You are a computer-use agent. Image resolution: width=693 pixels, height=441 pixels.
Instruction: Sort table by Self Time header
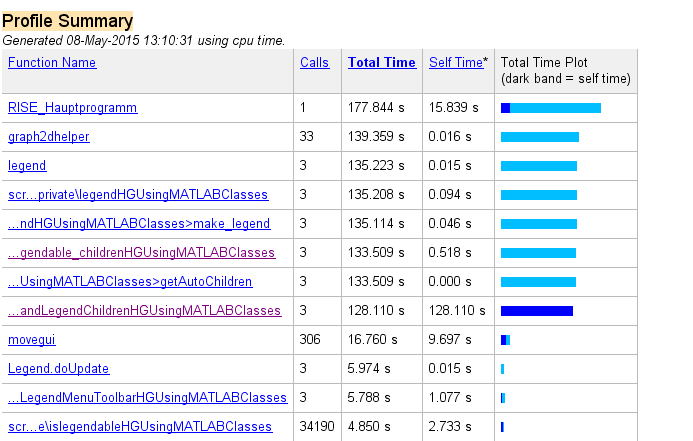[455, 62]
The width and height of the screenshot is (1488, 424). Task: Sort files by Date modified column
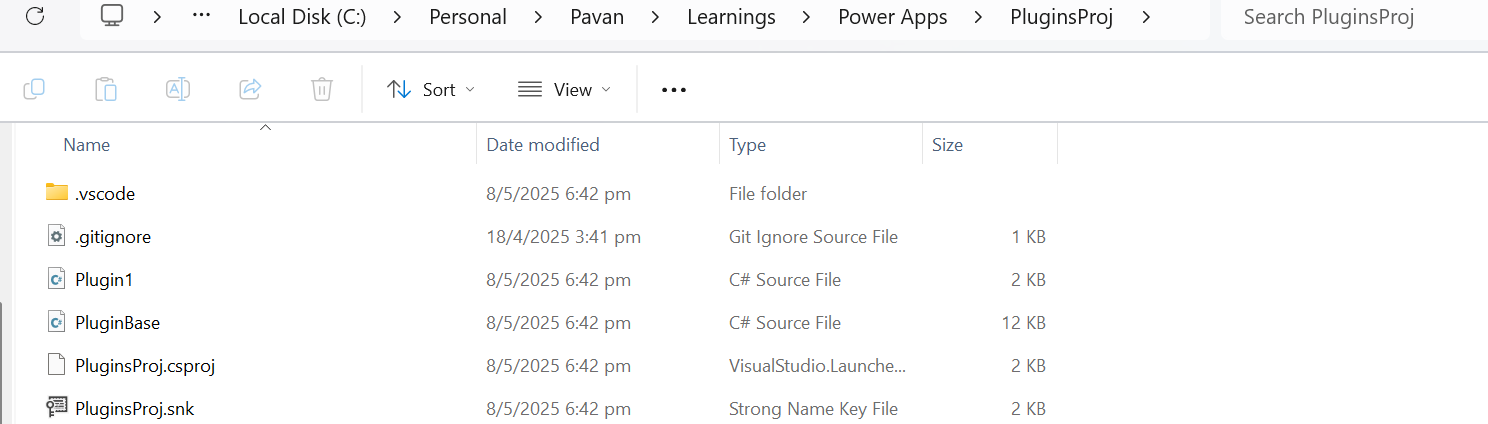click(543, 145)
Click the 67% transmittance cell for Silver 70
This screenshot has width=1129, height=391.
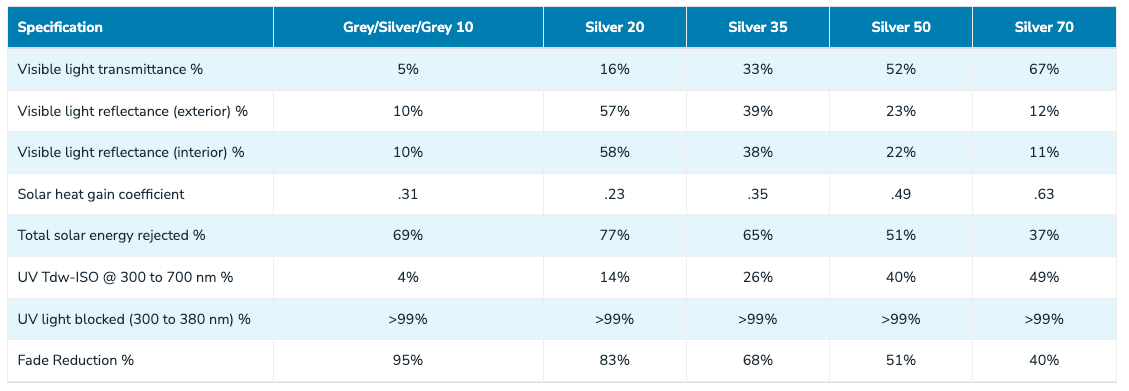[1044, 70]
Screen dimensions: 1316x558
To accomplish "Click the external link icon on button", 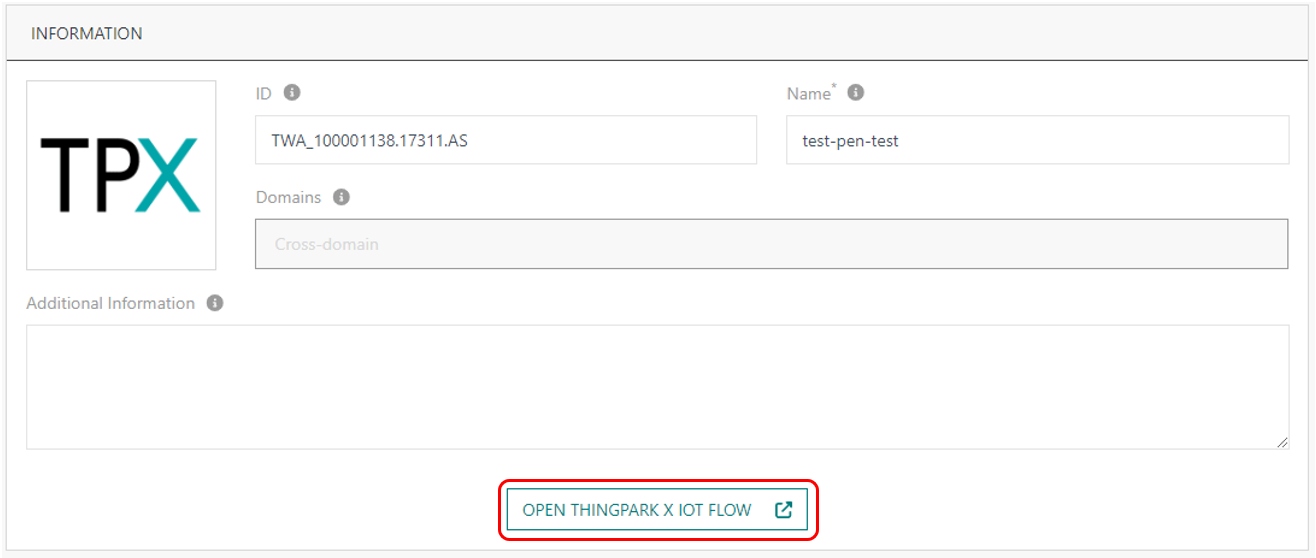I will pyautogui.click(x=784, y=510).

...

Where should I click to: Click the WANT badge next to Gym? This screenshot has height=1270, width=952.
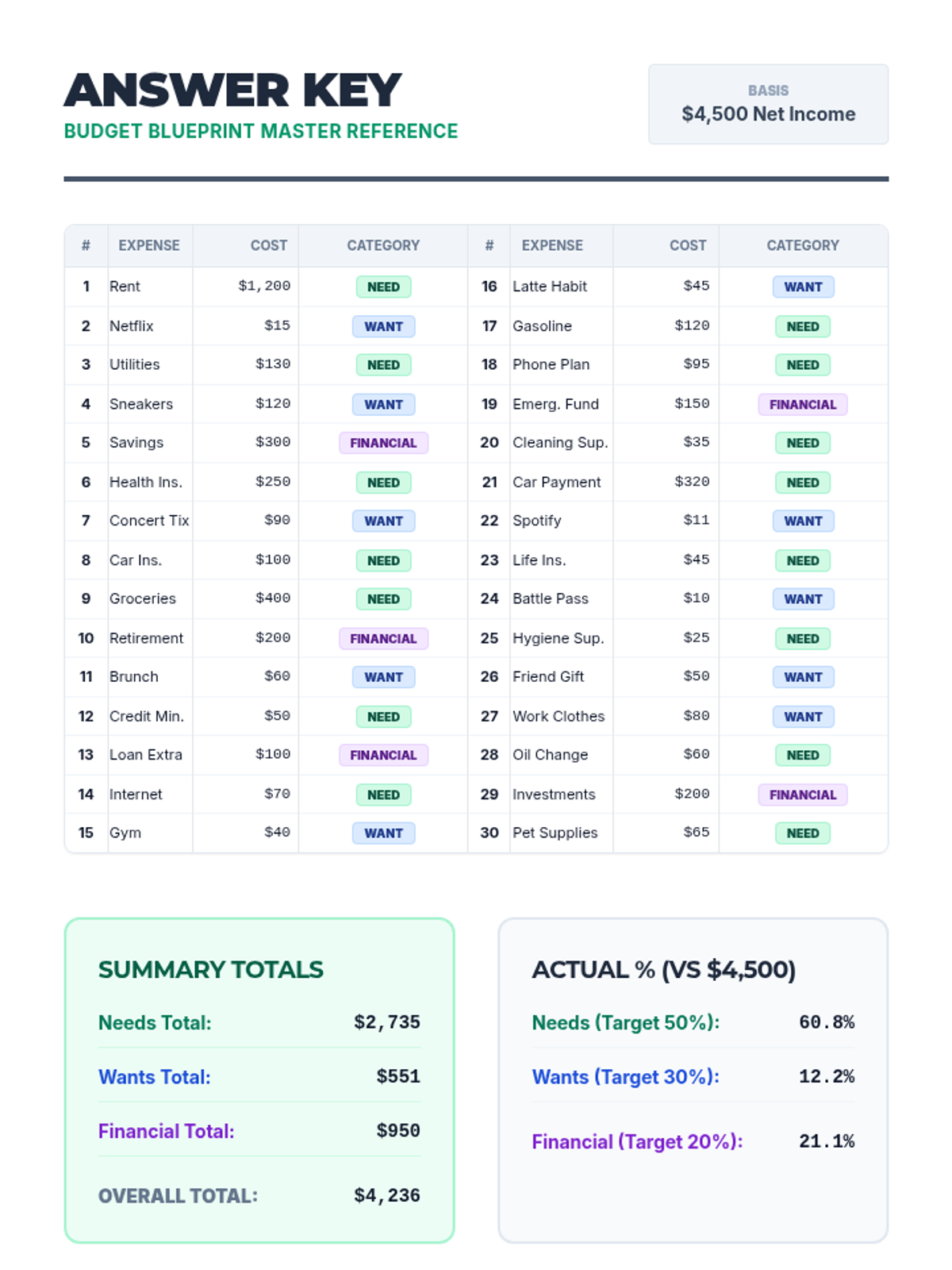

- [Aim of the exercise]: Restate the lines above from the one containing "The width and" through the one containing "Screen dimensions: 1316x558", inclusive, exactly and without pictures.

- [Task output]:
The width and height of the screenshot is (1488, 424). Task: Sort files by Date modified column
click(543, 145)
Click the 67% transmittance cell for Silver 70
This screenshot has width=1129, height=391.
[1044, 70]
Screen dimensions: 1316x558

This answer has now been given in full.